Fragmento de texto:

━━━━━━━━━━

La filosofía puede ser la herramienta clave para el éxito empresarial. Saber utilizarla hace de un director común, un líder extraordinario, capaz de resolver problemas con visión estratégica y profunda.
Objetividad, profundidad, visión panorámica e inconformismo metodológico son rasgos que avalan el quehacer directivo, y que la actitud filosófica aborda como ninguna otra.
En el arquetipo habitual del líder prima la disposición a dominar, manipular y medir, frente a la disposición a pensar, a desentrañar intus legere, leer dentro de la realidad. La curiosidad ideal para el líder sería aquella que, dominara los conocimientos y técnicas específicas de la dirección de empresas, sin perder de vista cómo es la realidad en la que opera. Justamente allí, en lo que la vida escamotea a una primera mirada reside un semillero de posibles cambios.
Para gestionar los cambios con eficacia no es suficiente suprimir niveles administrativos, achatar la organización, primar el dirigir desde atrás más que desde arriba, aunque sean políticas acertadas. Es necesario, además, crear un hábito, una disposición estable, de trabajar teniendo verdaderamente en cuenta a los otros.

━━━━━━━━━━

Datos:
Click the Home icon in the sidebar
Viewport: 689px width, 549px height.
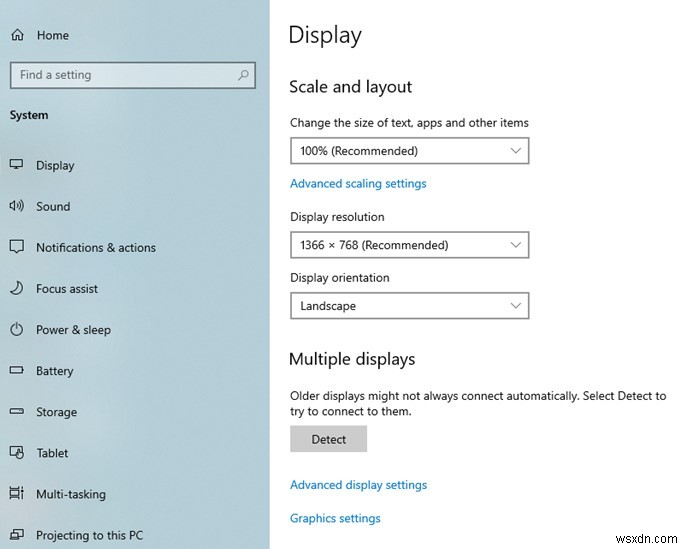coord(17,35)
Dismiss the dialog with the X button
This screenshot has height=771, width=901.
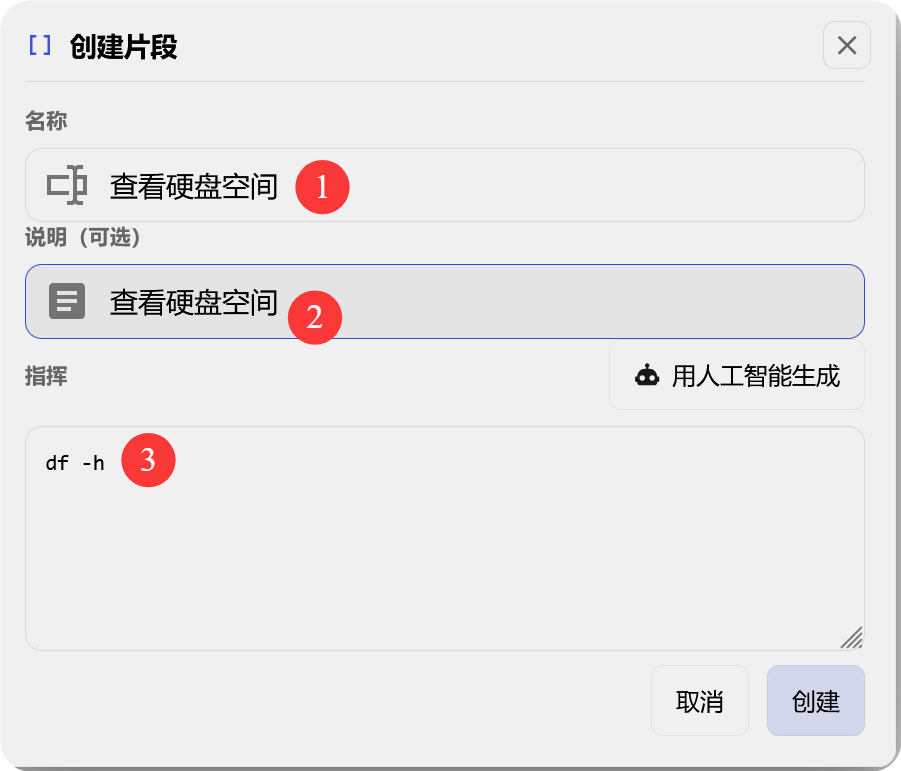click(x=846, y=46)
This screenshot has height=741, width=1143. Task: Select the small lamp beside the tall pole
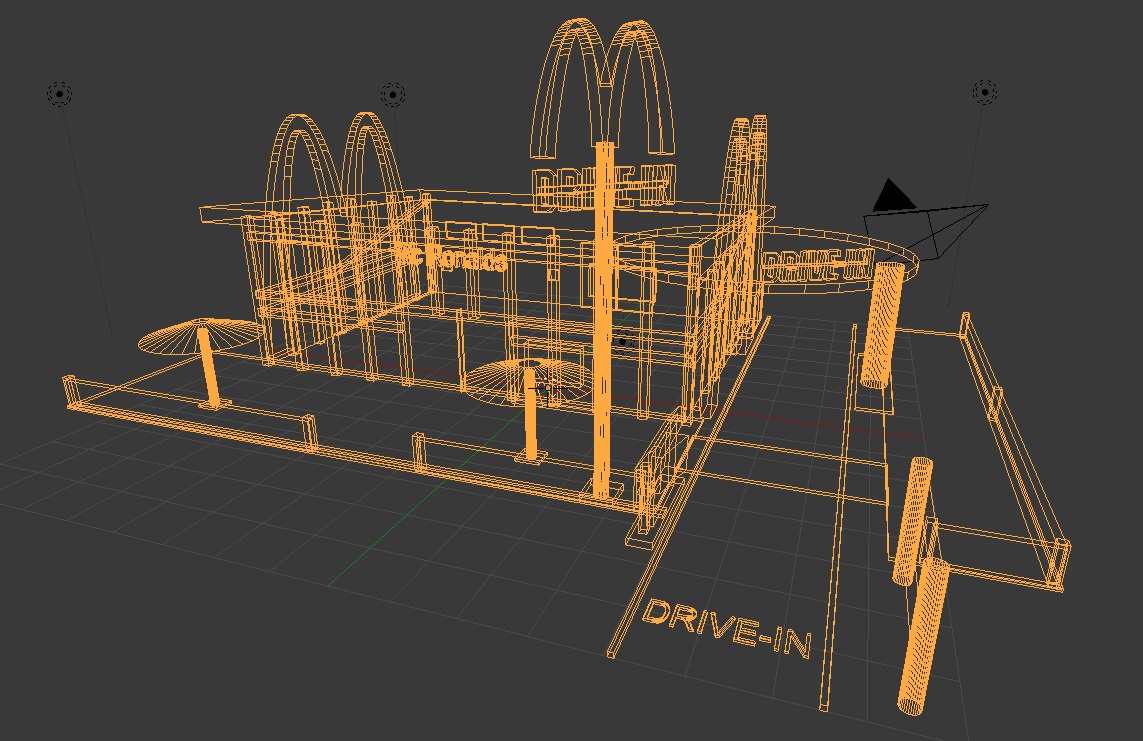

━━━━━━━━━━

Objetivo: Enumera los rasgos que, según el fragmento sobre filosofía y liderazgo empresarial, avalan el quehacer directivo.

Resultado:
- Objetividad
- Profundidad
- Visión panorámica
- Inconformismo metodológico